New Year's Eve Rescue
New Year's Eve Rescue
A not so happy new year. Lake County Animal Control called HAHS in need of urgent help on New Year's Eve, 2014. Animal control had stumbled upon a serious situation after chasing down two loose goats. On the property were a variety of animals - including geese, chickens, cows, llamas, donkeys, pigs, sheep, goats, rabbits, elk, deer, and quail. Although some of the animals had access to food and shelter, many were in serious need of help.
Sheep on the property had hooves so overgrown that it was painful for them to walk and stand.
HAHS uncovered a dead ram, as well as a pile of dead piglets, at least 10 deep. The 3 surviving piglets were freezing cold and living in a horse trailer without any bedding or water. Three sheep on the property had hooves so overgrown that they could barely walk due to the pain - one sheep spent most of the time on her front knees. Two baby Boer goats were in a small pen in the open winter air with only an open dog crate for shelter. Conservation police were called in to investigate the elk and deer, while Animal Control requested HAHS's assistance to decide which animals needed immediate help in the night.
Pictured above, the two goats cram themselves into a small dog crate to try to stay warm. Pictured below, many piglets had already died from starvation and cold.

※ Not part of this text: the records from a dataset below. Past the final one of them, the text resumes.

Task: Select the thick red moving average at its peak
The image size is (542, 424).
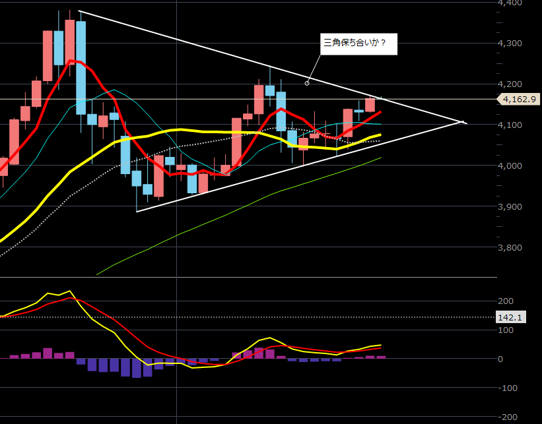Action: click(71, 61)
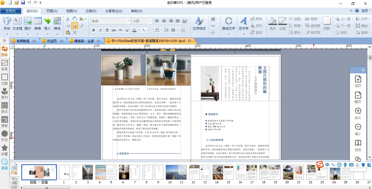
Task: Click the 加页 add page icon
Action: point(358,82)

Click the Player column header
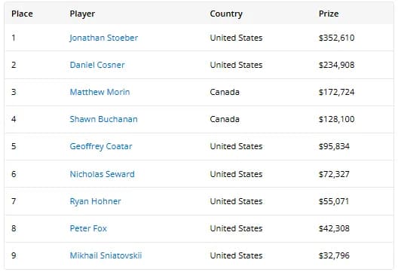82,14
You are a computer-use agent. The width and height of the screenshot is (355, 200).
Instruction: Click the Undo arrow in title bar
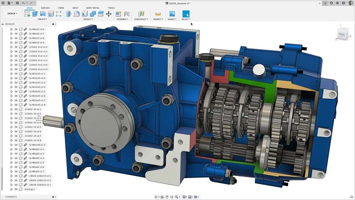coord(23,3)
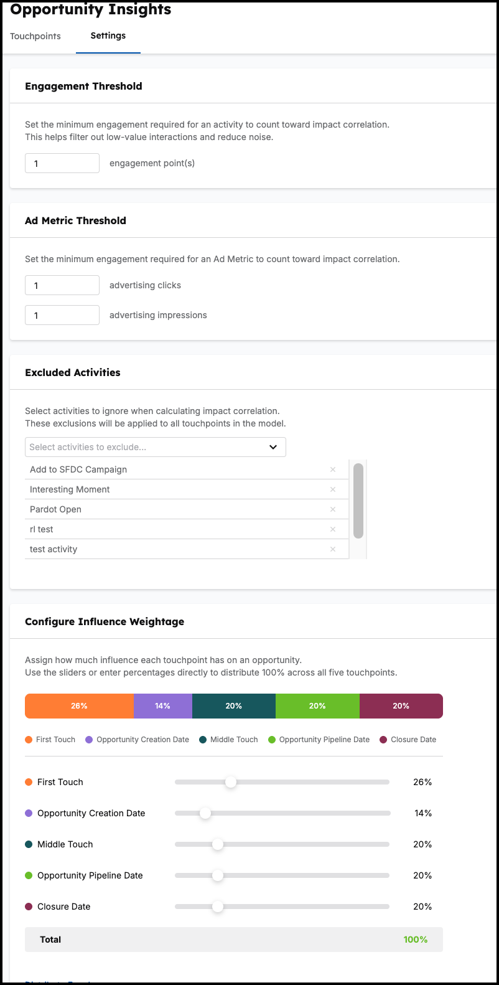Click Opportunity Creation Date slider handle
The height and width of the screenshot is (985, 499).
(205, 813)
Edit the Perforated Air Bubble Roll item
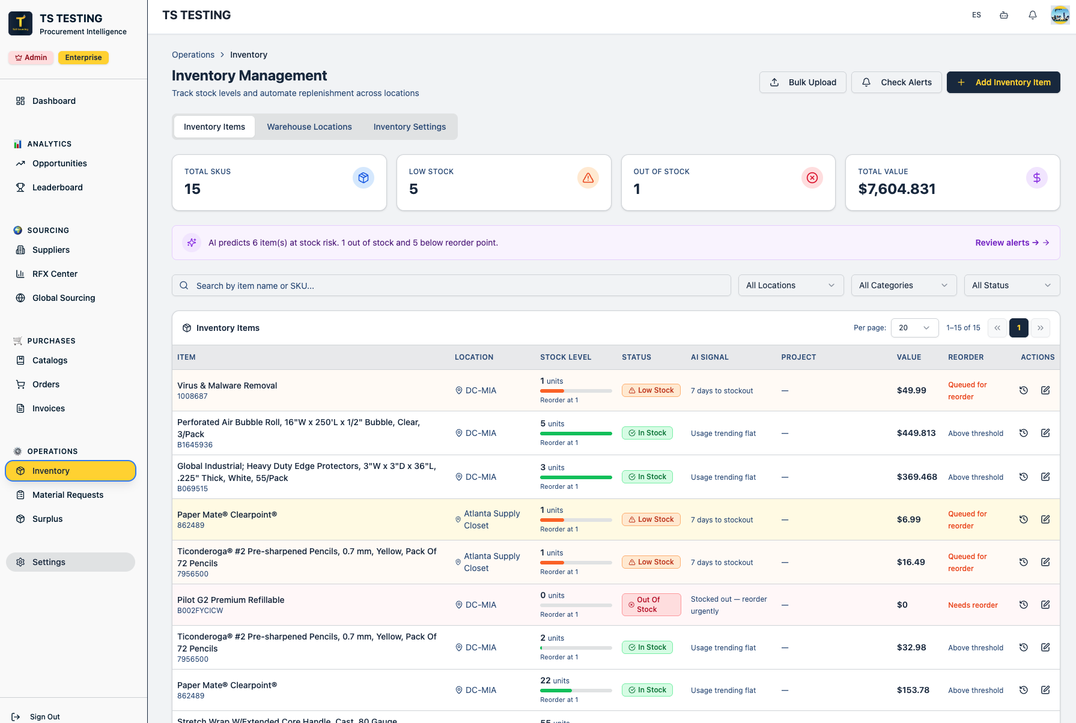 pos(1045,433)
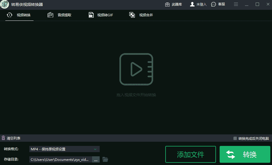Select the 音频提取 audio extraction icon
This screenshot has height=165, width=272.
click(x=51, y=15)
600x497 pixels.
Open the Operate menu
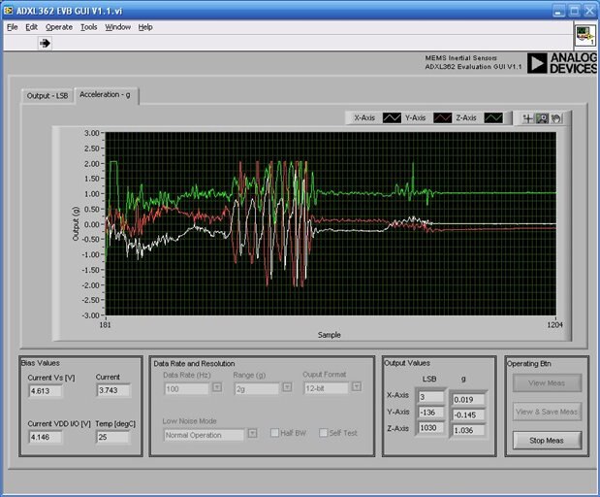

After many hours, HAHS was finally able to load up the three sheep, three baby farm pigs, and the two baby Boer goats for emergency care. Once back at HAHS, the sheep had their hooves trimmed and were starting to walk normally within a few days. The baby Boer goats were skittish, but finally could stop shivering as they were now in a warm place out of the wind.
Goats Edelweiss and Bailey were skittish at first
Unfortunately, help came too late for one of the little piglets and he died in the night. The female piglet had to have surgery to correct a prolapsed rectum and fought off hypothermia by having HAHS staff set up a place for her to stay in the HAHS educational center over the winter. The remaining male piglet was also moved inside the HAHS education center, so he could have a better chance fighting off his case of pneumonia. Both piglets were so thin that you could see their entire spine, as well as their ribs. With steady meals, they soon were making a slow recovery. As for the other animals, many of them were sold off before Animal Control could come back. Lake County Animal Control, HAHS, and the Department of Agriculture continue to keep tabs on the property to ensure that the remaining animals have access to food, water, shelter and are being given proper care.
Before and After: Elsa
Now fully recovered, the two Boer goats, Baily and Edelweiss, still remain somewhat skittish but are much more playful and interested in people. The three sheep were named Dolly, Lacey, and Fanny, and all three surprised us in the early spring with healthy lambs! The playful little lambs were named Nacho, Popcorn, Luna, Cherie, and Louisette. The two remaining pigs had the toughest recovery out of all the animals rescued that night, but Elsa and Olaf proved that they were fighters and pulled through with an amazing recovery! Although they are a bit stunted and Olaf retains a cough, both pigs are growing fast and are full or energy!
Olaf loves playing in the mud!
Lacey with her two lambs, Naco and Popcorn, just a day after giving birth
Above: Newborn lamb, Luna. Below: They grow up so fast!